The question of whether Donald Trump is the disjunctive president who will bring an end to the Reagan era has been a topic among political observers since before Trump took office. This view assumes the political time cycle, which Stephen Skowronek discusses in The Politics of Presidents, has unfolded over the past 40 years more or less like it has in the past. Reagan Republicans took over as the dominant coalition in the early 1980s, and the two George Bushes “articulated” the values of administration in different ways, struggling to forge their own political identities and inviting criticism from others within their parties (seen especially in Pat Buchanan’s challenge to Bush in 1992 for being insufficiently conservative).
Democratic presidents, in this story, serve as preemptive leaders who navigate being opposition presidents even as the default political frameworks — shrinking government is good, public-private partnerships are more efficient, entitlement programs require serious reform — and the dominant coalition remain Republican. However, the theory allows for other possibilities. One in which Obama’s presidency was a very limited reconstructive presidency, motivated by reviving New Deal liberalism in ways that are opposed to Reagan conservatism.
Scott Lemieux has argued this, resting on two important ideas. One is that unlike a lot of preemptive leaders who borrow policy issues from the other side, Obama wasn’t really a “third way” president. Lemieux argues in particular that the Affordable Care Act had more in common with the New Deal/Great Society political tradition than anything that came after it.
The other is that the Reagan period didn’t really wipe out the Democrats’ core commitments and constituencies. If the New Deal era remained at least somewhat robust, then maybe Democratic presidents are still working through the different stages of political time in parallel with Republicans, not just filling the “preemptive” role of opposition presidents.
Lemieux has argued that Obama most closely resembled an “articulator” of a Democratic order; the 44th president pursued policies in line with the party’s values, both in the legislative arena and in executive branch policymaking. If this characterization is correct, then it stands to reason that the Democrats, like the Republicans, might be in for a disjunctive leader. And one of the candidates in particular has really fit the mold.
The outsider technocrat
Disjunctive presidents have to strike an impossible balance between their affiliation with the existing power structure — relationships, coalitions, ideas — and the need for the country to move past these older modes of governance. One way that presidents in this leadership position thread this needle is to highlight their credentials as outsiders, criticizing and breaking away from their own parties. Another way is to cast policy problems in terms of management and skill rather than ideology or coalition politics.

■ ■ ■

--- What to do ---
A - Answer these questions using the text on presidents and political time:
(i) Who challenged Bush in 1992, and on what grounds?
(ii) Which law does Lemieux say had more in common with the New Deal/Great Society tradition than anything that came after it?
(iii) What two ways do disjunctive presidents use to thread the needle?
B - In the rows, swap "message" for "reply" in the stretch from the line containing "Image resolution: width=1366" through the end of the rows. Write out those lines again with everything else unchanged.

--- Source records ---
■ ■ ■

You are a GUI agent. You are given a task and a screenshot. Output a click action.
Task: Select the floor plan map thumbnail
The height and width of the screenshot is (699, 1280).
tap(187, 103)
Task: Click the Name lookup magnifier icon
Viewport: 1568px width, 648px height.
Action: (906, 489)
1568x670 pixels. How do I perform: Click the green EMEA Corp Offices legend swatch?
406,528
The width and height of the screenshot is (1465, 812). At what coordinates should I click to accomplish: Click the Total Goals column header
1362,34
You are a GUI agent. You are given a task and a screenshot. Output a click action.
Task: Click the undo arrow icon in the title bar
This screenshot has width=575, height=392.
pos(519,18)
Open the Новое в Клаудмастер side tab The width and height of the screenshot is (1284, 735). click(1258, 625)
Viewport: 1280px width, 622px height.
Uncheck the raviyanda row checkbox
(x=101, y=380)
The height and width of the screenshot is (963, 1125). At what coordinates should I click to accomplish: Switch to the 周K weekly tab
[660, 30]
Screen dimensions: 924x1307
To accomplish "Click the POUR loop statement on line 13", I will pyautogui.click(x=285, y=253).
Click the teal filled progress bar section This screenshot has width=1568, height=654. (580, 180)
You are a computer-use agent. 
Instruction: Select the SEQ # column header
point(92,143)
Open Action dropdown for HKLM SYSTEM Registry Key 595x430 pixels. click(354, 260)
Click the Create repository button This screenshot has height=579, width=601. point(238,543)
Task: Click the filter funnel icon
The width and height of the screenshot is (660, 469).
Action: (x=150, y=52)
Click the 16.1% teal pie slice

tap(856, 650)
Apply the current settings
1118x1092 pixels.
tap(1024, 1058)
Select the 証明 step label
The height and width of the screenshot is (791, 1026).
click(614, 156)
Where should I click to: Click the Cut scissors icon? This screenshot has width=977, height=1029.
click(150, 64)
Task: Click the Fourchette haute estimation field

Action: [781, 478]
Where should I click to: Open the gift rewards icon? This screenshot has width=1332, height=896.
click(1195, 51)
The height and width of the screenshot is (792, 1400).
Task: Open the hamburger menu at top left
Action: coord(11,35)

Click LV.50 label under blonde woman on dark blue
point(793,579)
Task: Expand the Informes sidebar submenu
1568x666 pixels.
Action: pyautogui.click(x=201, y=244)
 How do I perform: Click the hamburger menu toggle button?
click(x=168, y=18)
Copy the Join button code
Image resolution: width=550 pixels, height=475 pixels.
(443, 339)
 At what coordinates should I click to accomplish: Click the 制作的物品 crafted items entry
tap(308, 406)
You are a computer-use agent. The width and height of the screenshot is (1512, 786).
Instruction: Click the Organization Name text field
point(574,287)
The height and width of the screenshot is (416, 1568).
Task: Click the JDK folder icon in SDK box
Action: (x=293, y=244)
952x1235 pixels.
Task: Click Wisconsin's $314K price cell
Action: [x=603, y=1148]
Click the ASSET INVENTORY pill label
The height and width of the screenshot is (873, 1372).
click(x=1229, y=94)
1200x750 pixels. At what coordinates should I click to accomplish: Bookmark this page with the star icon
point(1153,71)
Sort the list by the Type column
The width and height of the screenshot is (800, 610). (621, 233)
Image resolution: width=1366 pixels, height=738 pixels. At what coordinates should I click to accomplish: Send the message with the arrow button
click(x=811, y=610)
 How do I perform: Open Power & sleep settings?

■ ■ ■

--- Solved tasks ---
A -
(i) Pat Buchanan challenged Bush for being insufficiently conservative.
(ii) The Affordable Care Act.
(iii) They highlight their credentials as outsiders by criticizing and breaking away from their own parties, and they cast policy problems in terms of management and skill rather than ideology or coalition politics.

B -
Image resolution: width=1366 pixels, height=738 pixels. At what coordinates should I click to accomplish: Send the reply with the arrow button
click(x=811, y=610)
 How do I perform: Open Power & sleep settings?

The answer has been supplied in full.